— start of Data rows —

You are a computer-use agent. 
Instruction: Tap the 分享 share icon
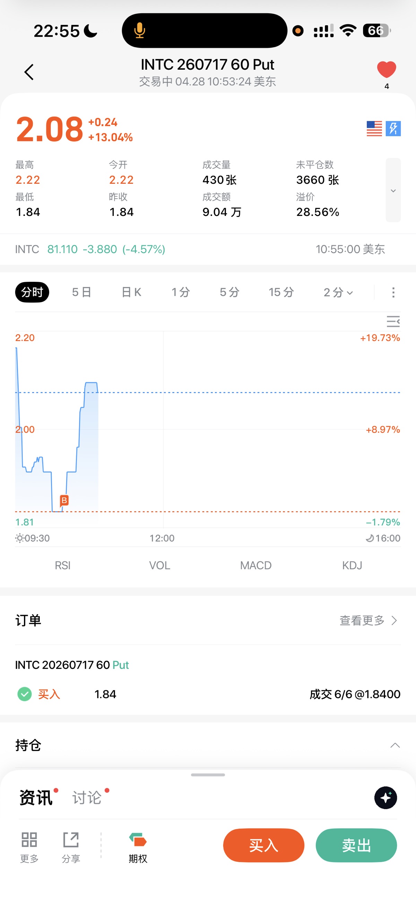71,847
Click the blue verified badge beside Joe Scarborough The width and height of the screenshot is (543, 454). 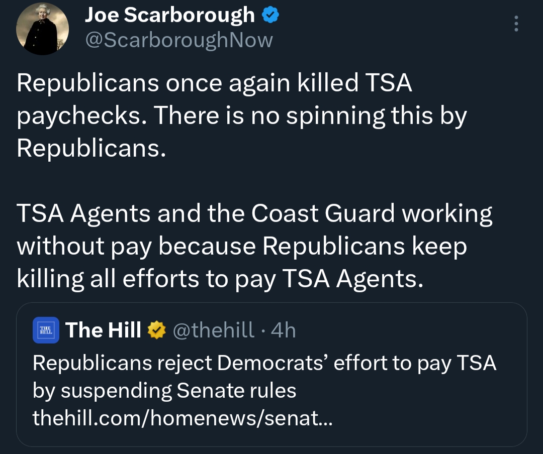271,16
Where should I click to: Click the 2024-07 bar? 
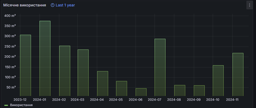click(x=160, y=67)
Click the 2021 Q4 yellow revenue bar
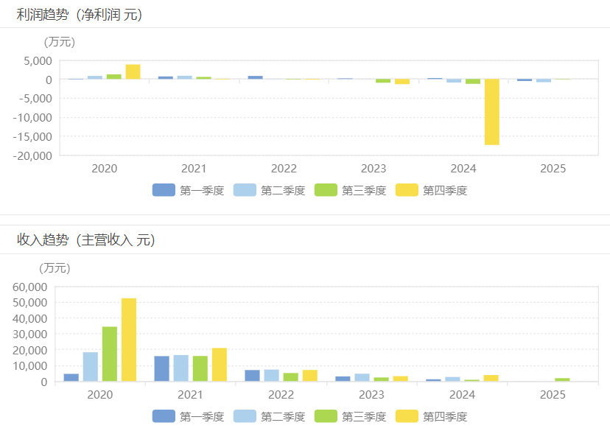Viewport: 610px width, 431px height. point(220,365)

— end of Data rows —

* [What is expected]:
Can you echo the records verbatim from the line containing "Where should I" through the last line of the records, both ends included, with the pictures left out?

* [Exercise response]:
Where should I click to: Click the 2024-07 bar? 
click(x=160, y=67)
Click the 2021 Q4 yellow revenue bar
Viewport: 610px width, 431px height. point(220,365)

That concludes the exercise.